In late 2015, the U.S. Financial Industry Regulatory Authority (FINRA) launched an ongoing, targeted examination of retail brokerage firms. The FINRA study is looking at the conflicts that can arise, both through firms’ basic compensation structures and when selling proprietary products or products that provide third-party compensation to dealers. FINRA’s review is slated to be completed later this year.

In the U.K., the Financial Conduct Authority (FCA) published a report in 2012 that indicated that a review of retail sales incentives found that “…most firms had incentive schemes that were likely to drive mis-selling without effective controls in place to manage the risks.”

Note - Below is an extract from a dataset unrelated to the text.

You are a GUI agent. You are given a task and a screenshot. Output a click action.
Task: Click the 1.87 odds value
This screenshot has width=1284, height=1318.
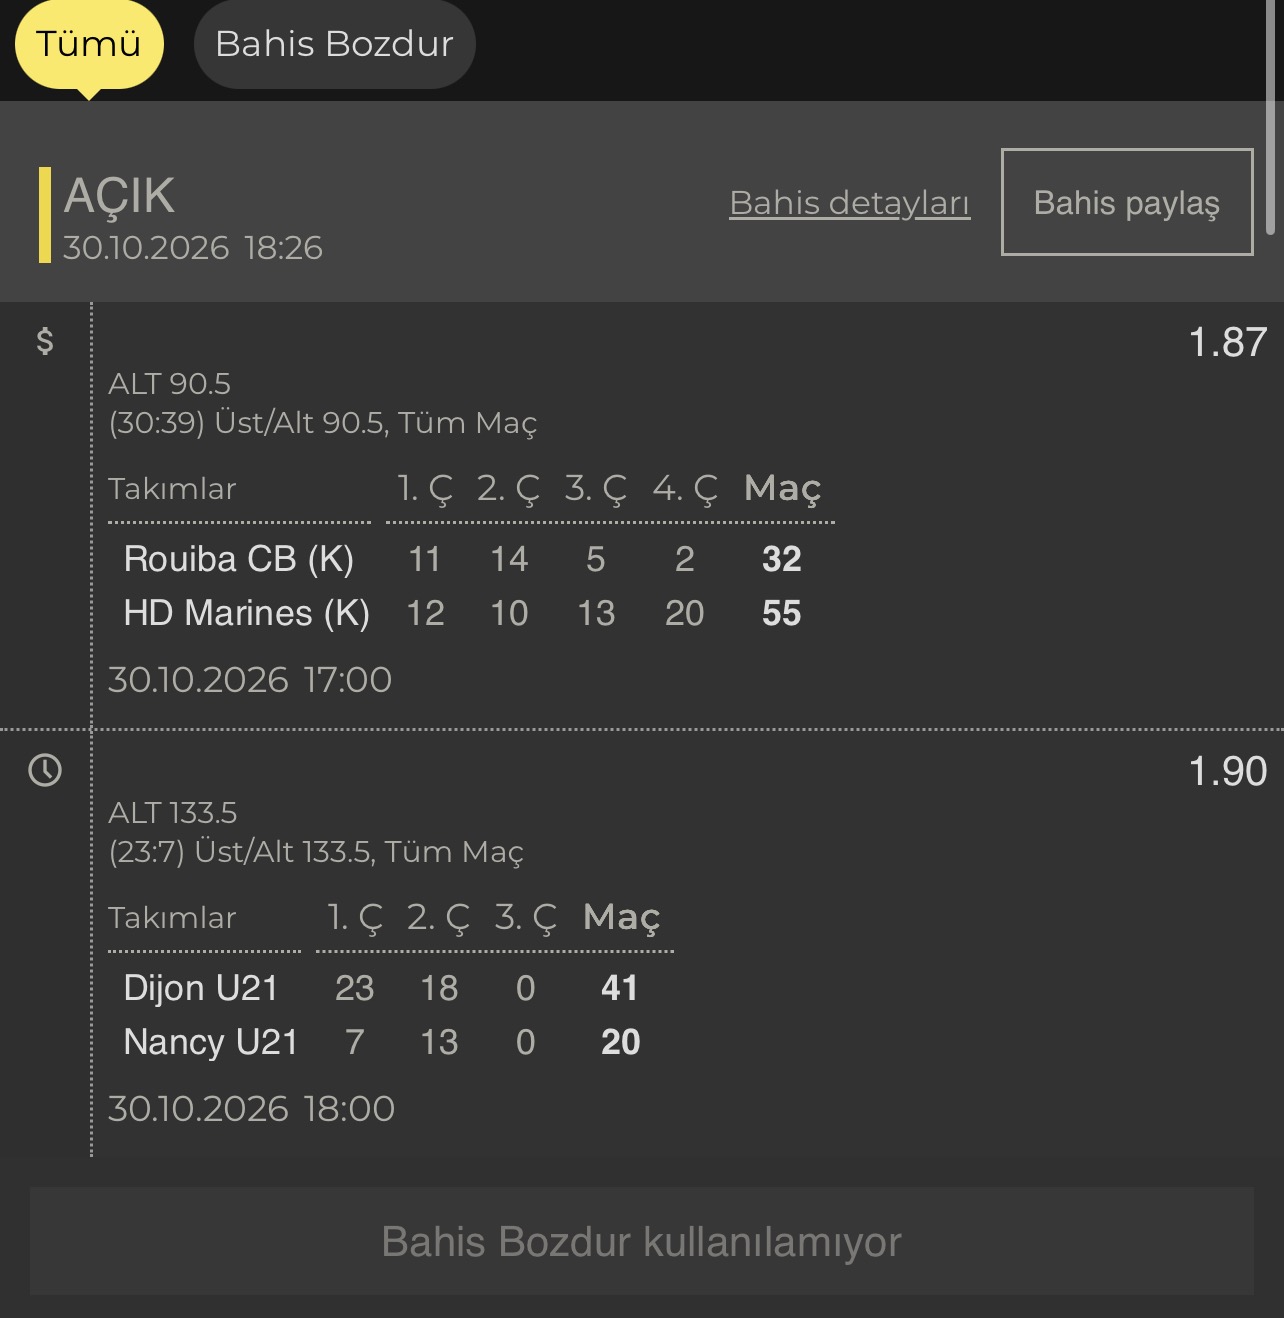[1227, 342]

The FCA issued guidance designed to focus financial services firms’ attention on these conflicts and help to improve their structures for managing those conflicts. But, the FCA’s followup research found that although there was some improvement, firms still need to do more to address the risks to consumers posed by inherent conflicts.

“Those [FINRA and FCA] reviews were focused on the same types of practices we are concerned with, which are compensation and incentives that create conflicts of interest and may lead to unsuitable advice,” says McGuinness. “It has been on our radar for a while, as it’s an area in which regulators continue to hear of concerns.”

Three regulators

Although Canadian regulators agree that conflict of interest is an issue that warrants their attention, they have still to determine just how to approach it.

The OSC’s Foubert says that the provincial regulator is in “preliminary discussions” with IIROC and the MFDA about a joint effort to review this area.

McGuinness says that although the three regulators have agreed to examine the issue, co-ordinate their efforts and share information, each regulator still may take its own approach regarding the specific areas being looked at and the ways in which information is collected from firms.

The MFDA’s approach probably will be to request initial information from investment dealers about their compensation structures and incentives and reward programs, then to follow up this work by seeking more specific information from certain firms, McGuinness suggests. The MFDA expects to issue that initial request some time this spring; beyond that, the schedule for any followup work or for reporting on the research project’s findings has yet to be determined.

McGuinness notes that this research is the sort of inquiry that could benefit from knowledgeable insiders bringing dubious practices to the regulators’ attention directly.

“Another way that these issues are uncovered is through whistleblowers,” she says. “The MFDA does have a whistleblower program if anyone has information to provide to us and wants to remain anonymous.”

Indeed, both the MFDA and IIROC have confidential whistleblower programs, which are designed to allow industry insiders to report possible systemic issues – such as perverse incentive structures – to the regulators.

The OSC is contemplating the introduction of its own whistleblower program, which possibly would pay for tips about misconduct. That program has yet to be adopted; and, if it is, the program would reward whistleblowers only in cases that lead to large enforcement penalties.

The review being contemplated by the regulators regarding conflicts of interest is more of a compliance exercise than an enforcement effort.

Although, as McGuinness points out, any compliance initiative can lead to enforcement action and/or the development of new regulatory policy – depending on what the regulators uncover in the course of their review.